## Task objective
Output every line of the material below, unchanged and in its original order.

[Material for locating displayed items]
╭──

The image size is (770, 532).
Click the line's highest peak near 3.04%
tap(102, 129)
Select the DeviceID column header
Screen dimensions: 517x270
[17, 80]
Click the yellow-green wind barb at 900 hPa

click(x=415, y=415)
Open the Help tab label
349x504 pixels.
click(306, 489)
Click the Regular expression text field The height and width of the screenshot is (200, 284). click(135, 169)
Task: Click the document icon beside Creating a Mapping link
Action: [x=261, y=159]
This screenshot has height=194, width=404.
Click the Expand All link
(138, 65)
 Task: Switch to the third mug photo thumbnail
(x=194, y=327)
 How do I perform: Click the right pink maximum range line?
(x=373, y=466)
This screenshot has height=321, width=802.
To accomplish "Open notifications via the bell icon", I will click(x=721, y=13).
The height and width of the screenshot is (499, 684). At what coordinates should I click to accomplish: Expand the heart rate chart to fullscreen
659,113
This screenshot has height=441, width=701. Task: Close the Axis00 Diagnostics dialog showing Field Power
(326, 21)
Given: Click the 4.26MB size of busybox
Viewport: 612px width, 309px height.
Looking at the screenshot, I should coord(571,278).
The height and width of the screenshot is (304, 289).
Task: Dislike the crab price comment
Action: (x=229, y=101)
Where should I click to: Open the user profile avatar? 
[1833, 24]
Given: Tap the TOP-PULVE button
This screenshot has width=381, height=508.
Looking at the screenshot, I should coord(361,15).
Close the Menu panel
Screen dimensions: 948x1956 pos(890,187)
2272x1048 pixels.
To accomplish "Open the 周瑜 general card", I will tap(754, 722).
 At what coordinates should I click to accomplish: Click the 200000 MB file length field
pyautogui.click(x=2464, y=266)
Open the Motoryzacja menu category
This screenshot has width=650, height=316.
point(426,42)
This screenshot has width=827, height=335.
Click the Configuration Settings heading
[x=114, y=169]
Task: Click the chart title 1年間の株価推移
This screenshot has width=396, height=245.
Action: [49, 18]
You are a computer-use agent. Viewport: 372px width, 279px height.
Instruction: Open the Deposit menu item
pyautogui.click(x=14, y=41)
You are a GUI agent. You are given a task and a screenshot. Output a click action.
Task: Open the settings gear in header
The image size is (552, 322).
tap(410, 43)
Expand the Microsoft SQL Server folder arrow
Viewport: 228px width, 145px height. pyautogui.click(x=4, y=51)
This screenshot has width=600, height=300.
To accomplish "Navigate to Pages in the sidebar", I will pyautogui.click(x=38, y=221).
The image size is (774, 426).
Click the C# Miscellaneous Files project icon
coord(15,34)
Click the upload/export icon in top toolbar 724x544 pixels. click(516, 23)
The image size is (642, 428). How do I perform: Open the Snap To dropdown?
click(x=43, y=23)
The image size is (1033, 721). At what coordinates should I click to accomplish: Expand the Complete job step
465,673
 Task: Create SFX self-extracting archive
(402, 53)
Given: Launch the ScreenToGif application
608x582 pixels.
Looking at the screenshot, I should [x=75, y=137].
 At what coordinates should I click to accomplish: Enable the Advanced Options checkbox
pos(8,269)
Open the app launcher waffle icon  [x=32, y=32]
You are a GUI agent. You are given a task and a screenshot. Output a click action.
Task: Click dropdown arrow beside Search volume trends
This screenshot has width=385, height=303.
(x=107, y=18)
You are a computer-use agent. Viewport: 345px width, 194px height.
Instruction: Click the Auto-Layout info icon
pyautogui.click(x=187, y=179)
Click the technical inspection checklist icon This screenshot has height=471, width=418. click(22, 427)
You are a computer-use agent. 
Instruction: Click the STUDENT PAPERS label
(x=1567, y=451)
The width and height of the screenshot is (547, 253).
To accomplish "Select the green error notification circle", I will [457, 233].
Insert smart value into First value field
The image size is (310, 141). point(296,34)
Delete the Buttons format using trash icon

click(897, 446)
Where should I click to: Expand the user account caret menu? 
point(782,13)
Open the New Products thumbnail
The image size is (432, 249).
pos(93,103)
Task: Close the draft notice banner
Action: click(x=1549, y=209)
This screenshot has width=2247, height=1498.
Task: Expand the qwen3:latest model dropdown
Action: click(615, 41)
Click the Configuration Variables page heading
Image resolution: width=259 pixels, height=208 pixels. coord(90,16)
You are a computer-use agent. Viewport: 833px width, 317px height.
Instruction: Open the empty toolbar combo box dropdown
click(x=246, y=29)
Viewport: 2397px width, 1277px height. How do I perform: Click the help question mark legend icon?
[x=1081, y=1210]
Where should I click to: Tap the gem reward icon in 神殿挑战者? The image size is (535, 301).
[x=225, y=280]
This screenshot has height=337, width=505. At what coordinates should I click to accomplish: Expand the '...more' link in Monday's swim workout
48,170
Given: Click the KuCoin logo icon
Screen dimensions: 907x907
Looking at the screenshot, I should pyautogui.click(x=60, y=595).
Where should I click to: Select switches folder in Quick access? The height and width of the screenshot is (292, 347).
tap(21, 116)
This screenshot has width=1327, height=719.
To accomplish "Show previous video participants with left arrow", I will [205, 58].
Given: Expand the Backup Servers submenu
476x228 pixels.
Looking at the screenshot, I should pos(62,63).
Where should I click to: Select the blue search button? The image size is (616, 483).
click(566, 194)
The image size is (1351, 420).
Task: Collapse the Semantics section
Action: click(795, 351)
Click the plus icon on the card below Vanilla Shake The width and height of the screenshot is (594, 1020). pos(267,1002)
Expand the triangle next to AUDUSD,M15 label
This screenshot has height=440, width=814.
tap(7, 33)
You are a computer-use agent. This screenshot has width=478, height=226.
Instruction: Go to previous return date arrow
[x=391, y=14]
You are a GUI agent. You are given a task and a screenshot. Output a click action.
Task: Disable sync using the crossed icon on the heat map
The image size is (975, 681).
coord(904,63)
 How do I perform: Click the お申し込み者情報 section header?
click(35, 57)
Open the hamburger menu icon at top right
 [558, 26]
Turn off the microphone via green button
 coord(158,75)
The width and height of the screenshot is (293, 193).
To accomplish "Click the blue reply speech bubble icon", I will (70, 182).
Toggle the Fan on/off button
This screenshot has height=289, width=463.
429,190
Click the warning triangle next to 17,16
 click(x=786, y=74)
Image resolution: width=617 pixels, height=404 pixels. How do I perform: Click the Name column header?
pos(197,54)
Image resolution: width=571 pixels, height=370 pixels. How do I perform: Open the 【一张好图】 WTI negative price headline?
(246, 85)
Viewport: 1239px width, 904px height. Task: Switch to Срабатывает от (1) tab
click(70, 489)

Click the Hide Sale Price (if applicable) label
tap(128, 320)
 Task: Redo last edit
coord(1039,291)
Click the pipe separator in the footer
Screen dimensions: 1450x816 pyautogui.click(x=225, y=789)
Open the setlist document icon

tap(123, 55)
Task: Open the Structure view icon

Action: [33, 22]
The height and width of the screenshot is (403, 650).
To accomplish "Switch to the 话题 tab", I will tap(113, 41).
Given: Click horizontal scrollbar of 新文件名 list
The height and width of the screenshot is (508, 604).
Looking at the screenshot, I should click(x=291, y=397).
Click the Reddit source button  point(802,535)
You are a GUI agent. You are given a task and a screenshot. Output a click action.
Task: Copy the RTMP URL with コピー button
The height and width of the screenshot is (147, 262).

╰──

## Complete response
The image size is (770, 532).
Click the line's highest peak near 3.04%
tap(102, 129)
Select the DeviceID column header
Screen dimensions: 517x270
[17, 80]
Click the yellow-green wind barb at 900 hPa

click(x=415, y=415)
Open the Help tab label
349x504 pixels.
click(306, 489)
Click the Regular expression text field The height and width of the screenshot is (200, 284). click(135, 169)
Task: Click the document icon beside Creating a Mapping link
Action: [x=261, y=159]
This screenshot has height=194, width=404.
Click the Expand All link
(138, 65)
 Task: Switch to the third mug photo thumbnail
(x=194, y=327)
 How do I perform: Click the right pink maximum range line?
(x=373, y=466)
This screenshot has height=321, width=802.
To accomplish "Open notifications via the bell icon", I will click(x=721, y=13).
The height and width of the screenshot is (499, 684). At what coordinates should I click to accomplish: Expand the heart rate chart to fullscreen
659,113
This screenshot has height=441, width=701. Task: Close the Axis00 Diagnostics dialog showing Field Power
(326, 21)
Given: Click the 4.26MB size of busybox
Viewport: 612px width, 309px height.
Looking at the screenshot, I should coord(571,278).
The height and width of the screenshot is (304, 289).
Task: Dislike the crab price comment
Action: (x=229, y=101)
Where should I click to: Open the user profile avatar? 
[1833, 24]
Given: Tap the TOP-PULVE button
This screenshot has width=381, height=508.
Looking at the screenshot, I should coord(361,15).
Close the Menu panel
Screen dimensions: 948x1956 pos(890,187)
2272x1048 pixels.
To accomplish "Open the 周瑜 general card", I will tap(754, 722).
 At what coordinates should I click to accomplish: Click the 200000 MB file length field
pyautogui.click(x=2464, y=266)
Open the Motoryzacja menu category
This screenshot has width=650, height=316.
point(426,42)
This screenshot has width=827, height=335.
Click the Configuration Settings heading
[x=114, y=169]
Task: Click the chart title 1年間の株価推移
This screenshot has width=396, height=245.
Action: [49, 18]
You are a computer-use agent. Viewport: 372px width, 279px height.
Instruction: Open the Deposit menu item
pyautogui.click(x=14, y=41)
You are a GUI agent. You are given a task and a screenshot. Output a click action.
Task: Open the settings gear in header
The image size is (552, 322).
tap(410, 43)
Expand the Microsoft SQL Server folder arrow
Viewport: 228px width, 145px height. pyautogui.click(x=4, y=51)
This screenshot has width=600, height=300.
To accomplish "Navigate to Pages in the sidebar", I will pyautogui.click(x=38, y=221).
The image size is (774, 426).
Click the C# Miscellaneous Files project icon
coord(15,34)
Click the upload/export icon in top toolbar 724x544 pixels. click(516, 23)
The image size is (642, 428). How do I perform: Open the Snap To dropdown?
click(x=43, y=23)
The image size is (1033, 721). At what coordinates should I click to accomplish: Expand the Complete job step
465,673
 Task: Create SFX self-extracting archive
(402, 53)
Given: Launch the ScreenToGif application
608x582 pixels.
Looking at the screenshot, I should [x=75, y=137].
 At what coordinates should I click to accomplish: Enable the Advanced Options checkbox
pos(8,269)
Open the app launcher waffle icon  [x=32, y=32]
You are a GUI agent. You are given a task and a screenshot. Output a click action.
Task: Click dropdown arrow beside Search volume trends
This screenshot has width=385, height=303.
(x=107, y=18)
You are a computer-use agent. Viewport: 345px width, 194px height.
Instruction: Click the Auto-Layout info icon
pyautogui.click(x=187, y=179)
Click the technical inspection checklist icon This screenshot has height=471, width=418. click(22, 427)
You are a computer-use agent. 
Instruction: Click the STUDENT PAPERS label
(x=1567, y=451)
The width and height of the screenshot is (547, 253).
To accomplish "Select the green error notification circle", I will [457, 233].
Insert smart value into First value field
The image size is (310, 141). point(296,34)
Delete the Buttons format using trash icon

click(897, 446)
Where should I click to: Expand the user account caret menu? 
point(782,13)
Open the New Products thumbnail
The image size is (432, 249).
pos(93,103)
Task: Close the draft notice banner
Action: click(x=1549, y=209)
This screenshot has width=2247, height=1498.
Task: Expand the qwen3:latest model dropdown
Action: click(615, 41)
Click the Configuration Variables page heading
Image resolution: width=259 pixels, height=208 pixels. coord(90,16)
You are a computer-use agent. Viewport: 833px width, 317px height.
Instruction: Open the empty toolbar combo box dropdown
click(x=246, y=29)
Viewport: 2397px width, 1277px height. How do I perform: Click the help question mark legend icon?
[x=1081, y=1210]
Where should I click to: Tap the gem reward icon in 神殿挑战者? The image size is (535, 301).
[x=225, y=280]
This screenshot has height=337, width=505. At what coordinates should I click to accomplish: Expand the '...more' link in Monday's swim workout
48,170
Given: Click the KuCoin logo icon
Screen dimensions: 907x907
Looking at the screenshot, I should pyautogui.click(x=60, y=595).
Where should I click to: Select switches folder in Quick access? The height and width of the screenshot is (292, 347).
tap(21, 116)
This screenshot has width=1327, height=719.
To accomplish "Show previous video participants with left arrow", I will [205, 58].
Given: Expand the Backup Servers submenu
476x228 pixels.
Looking at the screenshot, I should pos(62,63).
Where should I click to: Select the blue search button? The image size is (616, 483).
click(566, 194)
The image size is (1351, 420).
Task: Collapse the Semantics section
Action: click(795, 351)
Click the plus icon on the card below Vanilla Shake The width and height of the screenshot is (594, 1020). pos(267,1002)
Expand the triangle next to AUDUSD,M15 label
This screenshot has height=440, width=814.
tap(7, 33)
You are a computer-use agent. This screenshot has width=478, height=226.
Instruction: Go to previous return date arrow
[x=391, y=14]
You are a GUI agent. You are given a task and a screenshot. Output a click action.
Task: Disable sync using the crossed icon on the heat map
The image size is (975, 681).
coord(904,63)
 How do I perform: Click the お申し込み者情報 section header?
click(35, 57)
Open the hamburger menu icon at top right
 [558, 26]
Turn off the microphone via green button
 coord(158,75)
The width and height of the screenshot is (293, 193).
To accomplish "Click the blue reply speech bubble icon", I will (70, 182).
Toggle the Fan on/off button
This screenshot has height=289, width=463.
429,190
Click the warning triangle next to 17,16
 click(x=786, y=74)
Image resolution: width=617 pixels, height=404 pixels. How do I perform: Click the Name column header?
pos(197,54)
Image resolution: width=571 pixels, height=370 pixels. How do I perform: Open the 【一张好图】 WTI negative price headline?
(246, 85)
Viewport: 1239px width, 904px height. Task: Switch to Срабатывает от (1) tab
click(70, 489)

Click the Hide Sale Price (if applicable) label
tap(128, 320)
 Task: Redo last edit
coord(1039,291)
Click the pipe separator in the footer
Screen dimensions: 1450x816 pyautogui.click(x=225, y=789)
Open the setlist document icon

tap(123, 55)
Task: Open the Structure view icon

Action: [33, 22]
The height and width of the screenshot is (403, 650).
To accomplish "Switch to the 话题 tab", I will tap(113, 41).
Given: Click horizontal scrollbar of 新文件名 list
The height and width of the screenshot is (508, 604).
Looking at the screenshot, I should click(x=291, y=397).
Click the Reddit source button  point(802,535)
You are a GUI agent. You are given a task and a screenshot. Output a click action.
Task: Copy the RTMP URL with コピー button
The height and width of the screenshot is (147, 262).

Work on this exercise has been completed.